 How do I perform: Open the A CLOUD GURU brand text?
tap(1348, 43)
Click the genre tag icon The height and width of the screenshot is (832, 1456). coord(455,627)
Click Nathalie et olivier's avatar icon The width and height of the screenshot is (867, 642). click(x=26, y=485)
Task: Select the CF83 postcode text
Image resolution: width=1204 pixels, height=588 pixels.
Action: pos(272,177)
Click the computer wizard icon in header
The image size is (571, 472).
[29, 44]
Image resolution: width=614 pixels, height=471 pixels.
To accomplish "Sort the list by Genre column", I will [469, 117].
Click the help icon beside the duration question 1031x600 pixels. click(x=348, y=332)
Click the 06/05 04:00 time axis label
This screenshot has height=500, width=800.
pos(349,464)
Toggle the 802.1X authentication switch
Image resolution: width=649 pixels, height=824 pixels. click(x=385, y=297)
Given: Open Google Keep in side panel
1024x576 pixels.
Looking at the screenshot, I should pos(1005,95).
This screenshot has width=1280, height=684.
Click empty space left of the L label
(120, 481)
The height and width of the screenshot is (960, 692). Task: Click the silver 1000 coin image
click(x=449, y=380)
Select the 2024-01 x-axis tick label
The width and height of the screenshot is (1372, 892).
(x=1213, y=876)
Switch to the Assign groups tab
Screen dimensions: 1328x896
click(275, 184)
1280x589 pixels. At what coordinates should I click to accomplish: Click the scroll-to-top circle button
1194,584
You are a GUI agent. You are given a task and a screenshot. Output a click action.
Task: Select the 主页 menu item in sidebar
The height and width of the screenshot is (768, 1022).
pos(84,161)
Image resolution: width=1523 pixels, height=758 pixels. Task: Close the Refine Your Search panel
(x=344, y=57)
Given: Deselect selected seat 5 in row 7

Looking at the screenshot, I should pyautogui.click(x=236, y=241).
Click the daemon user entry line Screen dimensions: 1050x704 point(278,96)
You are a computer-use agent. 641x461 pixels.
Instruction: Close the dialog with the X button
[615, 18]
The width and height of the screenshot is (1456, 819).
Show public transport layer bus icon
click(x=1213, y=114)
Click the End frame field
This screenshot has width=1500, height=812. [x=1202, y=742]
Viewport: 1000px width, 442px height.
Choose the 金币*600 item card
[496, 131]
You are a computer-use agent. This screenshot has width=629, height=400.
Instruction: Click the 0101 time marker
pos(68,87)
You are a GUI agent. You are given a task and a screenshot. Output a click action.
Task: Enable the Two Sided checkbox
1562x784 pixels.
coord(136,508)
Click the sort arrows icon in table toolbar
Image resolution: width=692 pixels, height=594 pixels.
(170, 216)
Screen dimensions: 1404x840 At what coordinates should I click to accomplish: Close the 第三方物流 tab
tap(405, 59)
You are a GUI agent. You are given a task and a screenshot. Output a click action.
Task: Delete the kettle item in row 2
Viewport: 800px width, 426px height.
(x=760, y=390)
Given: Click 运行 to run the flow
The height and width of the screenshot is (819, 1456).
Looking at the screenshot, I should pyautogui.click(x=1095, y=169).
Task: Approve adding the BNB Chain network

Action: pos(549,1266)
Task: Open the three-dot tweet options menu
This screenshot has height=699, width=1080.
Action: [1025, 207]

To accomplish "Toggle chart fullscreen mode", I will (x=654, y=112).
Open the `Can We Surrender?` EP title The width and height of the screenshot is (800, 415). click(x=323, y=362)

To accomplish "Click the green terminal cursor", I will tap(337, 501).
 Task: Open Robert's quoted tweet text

################

**Problem to solve**
Rewrite every line of the data above as a Markdown table, leaving out the blank lines. Use a "No." column for the row number and a "Text" column for the line itself.

**Solution to the exercise**
| No. | Text |
|---|---|
| 1 |  How do I perform: Open the A CLOUD GURU brand text? |
| 2 | tap(1348, 43) |
| 3 | Click the genre tag icon The height and width of the screenshot is (832, 1456). coord(455,627) |
| 4 | Click Nathalie et olivier's avatar icon The width and height of the screenshot is (867, 642). click(x=26, y=485) |
| 5 | Task: Select the CF83 postcode text |
| 6 | Image resolution: width=1204 pixels, height=588 pixels. |
| 7 | Action: pos(272,177) |
| 8 | Click the computer wizard icon in header |
| 9 | The image size is (571, 472). |
| 10 | [29, 44] |
| 11 | Image resolution: width=614 pixels, height=471 pixels. |
| 12 | To accomplish "Sort the list by Genre column", I will [469, 117]. |
| 13 | Click the help icon beside the duration question 1031x600 pixels. click(x=348, y=332) |
| 14 | Click the 06/05 04:00 time axis label |
| 15 | This screenshot has height=500, width=800. |
| 16 | pos(349,464) |
| 17 | Toggle the 802.1X authentication switch |
| 18 | Image resolution: width=649 pixels, height=824 pixels. click(x=385, y=297) |
| 19 | Given: Open Google Keep in side panel |
| 20 | 1024x576 pixels. |
| 21 | Looking at the screenshot, I should pos(1005,95). |
| 22 | This screenshot has width=1280, height=684. |
| 23 | Click empty space left of the L label |
| 24 | (120, 481) |
| 25 | The height and width of the screenshot is (960, 692). Task: Click the silver 1000 coin image |
| 26 | click(x=449, y=380) |
| 27 | Select the 2024-01 x-axis tick label |
| 28 | The width and height of the screenshot is (1372, 892). |
| 29 | (x=1213, y=876) |
| 30 | Switch to the Assign groups tab |
| 31 | Screen dimensions: 1328x896 |
| 32 | click(275, 184) |
| 33 | 1280x589 pixels. At what coordinates should I click to accomplish: Click the scroll-to-top circle button |
| 34 | 1194,584 |
| 35 | You are a GUI agent. You are given a task and a screenshot. Output a click action. |
| 36 | Task: Select the 主页 menu item in sidebar |
| 37 | The height and width of the screenshot is (768, 1022). |
| 38 | pos(84,161) |
| 39 | Image resolution: width=1523 pixels, height=758 pixels. Task: Close the Refine Your Search panel |
| 40 | (x=344, y=57) |
| 41 | Given: Deselect selected seat 5 in row 7 |
| 42 | Looking at the screenshot, I should pyautogui.click(x=236, y=241). |
| 43 | Click the daemon user entry line Screen dimensions: 1050x704 point(278,96) |
| 44 | You are a computer-use agent. 641x461 pixels. |
| 45 | Instruction: Close the dialog with the X button |
| 46 | [615, 18] |
| 47 | The width and height of the screenshot is (1456, 819). |
| 48 | Show public transport layer bus icon |
| 49 | click(x=1213, y=114) |
| 50 | Click the End frame field |
| 51 | This screenshot has width=1500, height=812. [x=1202, y=742] |
| 52 | Viewport: 1000px width, 442px height. |
| 53 | Choose the 金币*600 item card |
| 54 | [496, 131] |
| 55 | You are a computer-use agent. This screenshot has width=629, height=400. |
| 56 | Instruction: Click the 0101 time marker |
| 57 | pos(68,87) |
| 58 | You are a GUI agent. You are given a task and a screenshot. Output a click action. |
| 59 | Task: Enable the Two Sided checkbox |
| 60 | 1562x784 pixels. |
| 61 | coord(136,508) |
| 62 | Click the sort arrows icon in table toolbar |
| 63 | Image resolution: width=692 pixels, height=594 pixels. |
| 64 | (170, 216) |
| 65 | Screen dimensions: 1404x840 At what coordinates should I click to accomplish: Close the 第三方物流 tab |
| 66 | tap(405, 59) |
| 67 | You are a GUI agent. You are given a task and a screenshot. Output a click action. |
| 68 | Task: Delete the kettle item in row 2 |
| 69 | Viewport: 800px width, 426px height. |
| 70 | (x=760, y=390) |
| 71 | Given: Click 运行 to run the flow |
| 72 | The height and width of the screenshot is (819, 1456). |
| 73 | Looking at the screenshot, I should pyautogui.click(x=1095, y=169). |
| 74 | Task: Approve adding the BNB Chain network |
| 75 | Action: pos(549,1266) |
| 76 | Task: Open the three-dot tweet options menu |
| 77 | This screenshot has height=699, width=1080. |
| 78 | Action: [1025, 207] |
| 79 | To accomplish "Toggle chart fullscreen mode", I will (x=654, y=112). |
| 80 | Open the `Can We Surrender?` EP title The width and height of the screenshot is (800, 415). click(x=323, y=362) |
| 81 | To accomplish "Click the green terminal cursor", I will tap(337, 501). |
| 82 |  Task: Open Robert's quoted tweet text |